Analyse This: Using Google Analytics to make sense of your website

Somebody, perhaps it was Mark Twain, once said that there are three kinds of lies: lies, damned lies, and statistics. We look at telling the difference.

Somebody, perhaps it was Mark Twain, once said that there are three kinds of lies: lies, damned lies, and statistics. If you run a website or social media page you'll no doubt have become obsessed, at some point, with how many hits, likes or pluses you receive every time you post a comment. Intuition would tell us that the more we get, the better we're doing, right? Well don't believe the numbers.

To make sense of any statistic we need to put it in context. Google Analytics (GA) is a free service that will allow you to track a huge range of numbers for your website. Without guidance, however, these numbers can be overwhelming. This is where you should work with somebody qualified to figure out what numbers actually matter to you. Some people will tell you that you need to lower your bounce rate (the number of people that leave your site after looking at only one page.) But what does that matter if your goal is to have them look at only one page? Others will focus on the overall number of visitors. But what does that matter if none of the visitors are potential customers? GA can also track which pages are popular, what things have been clicked on, what device people are using and more.

In order to sort the wheat from the chaff, I work with my customers to create a customised 'dashboard' (one of the features within GA). This allows us to pick out the handful of stats which really matter to the client and I. We then schedule a weekly or monthly email, so that they get these stats straight to their inbox.
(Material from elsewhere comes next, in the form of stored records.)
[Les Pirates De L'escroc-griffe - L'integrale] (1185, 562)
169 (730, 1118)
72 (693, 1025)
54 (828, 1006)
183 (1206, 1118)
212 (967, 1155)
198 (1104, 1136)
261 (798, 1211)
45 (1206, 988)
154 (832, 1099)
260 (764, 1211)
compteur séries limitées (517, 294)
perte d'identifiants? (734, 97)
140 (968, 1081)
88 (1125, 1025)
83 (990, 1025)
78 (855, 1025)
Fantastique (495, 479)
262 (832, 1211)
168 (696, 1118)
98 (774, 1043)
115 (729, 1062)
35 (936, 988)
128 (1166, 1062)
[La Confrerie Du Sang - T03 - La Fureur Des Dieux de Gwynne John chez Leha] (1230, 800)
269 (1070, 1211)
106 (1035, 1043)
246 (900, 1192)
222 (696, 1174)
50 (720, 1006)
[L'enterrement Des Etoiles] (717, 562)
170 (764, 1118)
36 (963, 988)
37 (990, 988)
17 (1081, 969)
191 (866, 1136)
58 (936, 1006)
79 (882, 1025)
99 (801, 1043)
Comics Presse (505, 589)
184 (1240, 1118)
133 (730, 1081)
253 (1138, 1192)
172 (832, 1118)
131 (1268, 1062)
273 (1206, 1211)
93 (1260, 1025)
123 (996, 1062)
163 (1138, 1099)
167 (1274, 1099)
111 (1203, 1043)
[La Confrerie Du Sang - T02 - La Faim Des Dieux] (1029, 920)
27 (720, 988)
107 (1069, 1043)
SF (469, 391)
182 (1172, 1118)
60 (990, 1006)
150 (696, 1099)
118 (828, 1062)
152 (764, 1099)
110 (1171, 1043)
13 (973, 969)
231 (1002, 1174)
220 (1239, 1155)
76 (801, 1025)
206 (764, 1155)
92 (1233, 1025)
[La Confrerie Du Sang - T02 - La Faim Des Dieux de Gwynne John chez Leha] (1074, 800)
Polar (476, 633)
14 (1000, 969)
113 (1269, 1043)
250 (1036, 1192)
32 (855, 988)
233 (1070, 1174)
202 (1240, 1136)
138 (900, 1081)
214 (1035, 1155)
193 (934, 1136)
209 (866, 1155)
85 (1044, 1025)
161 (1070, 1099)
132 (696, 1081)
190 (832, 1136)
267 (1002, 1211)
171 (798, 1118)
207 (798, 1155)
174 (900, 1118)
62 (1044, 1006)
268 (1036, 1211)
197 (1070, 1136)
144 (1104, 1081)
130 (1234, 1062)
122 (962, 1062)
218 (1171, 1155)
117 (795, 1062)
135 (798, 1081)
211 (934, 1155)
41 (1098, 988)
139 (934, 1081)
This serves as a reminder to run the numbers and compare them to previous months so that we get a meaningful sense of progress (or not.) It also means that we can make small adjustments cheaply, but regularly, that will have a long-term impact on the success of their website.

We're not always 100% correct (because statistics never tell the whole story) but by making such analysis a regular part of your marketing plan you can move closer, by small degrees, towards a powerful online sales engine.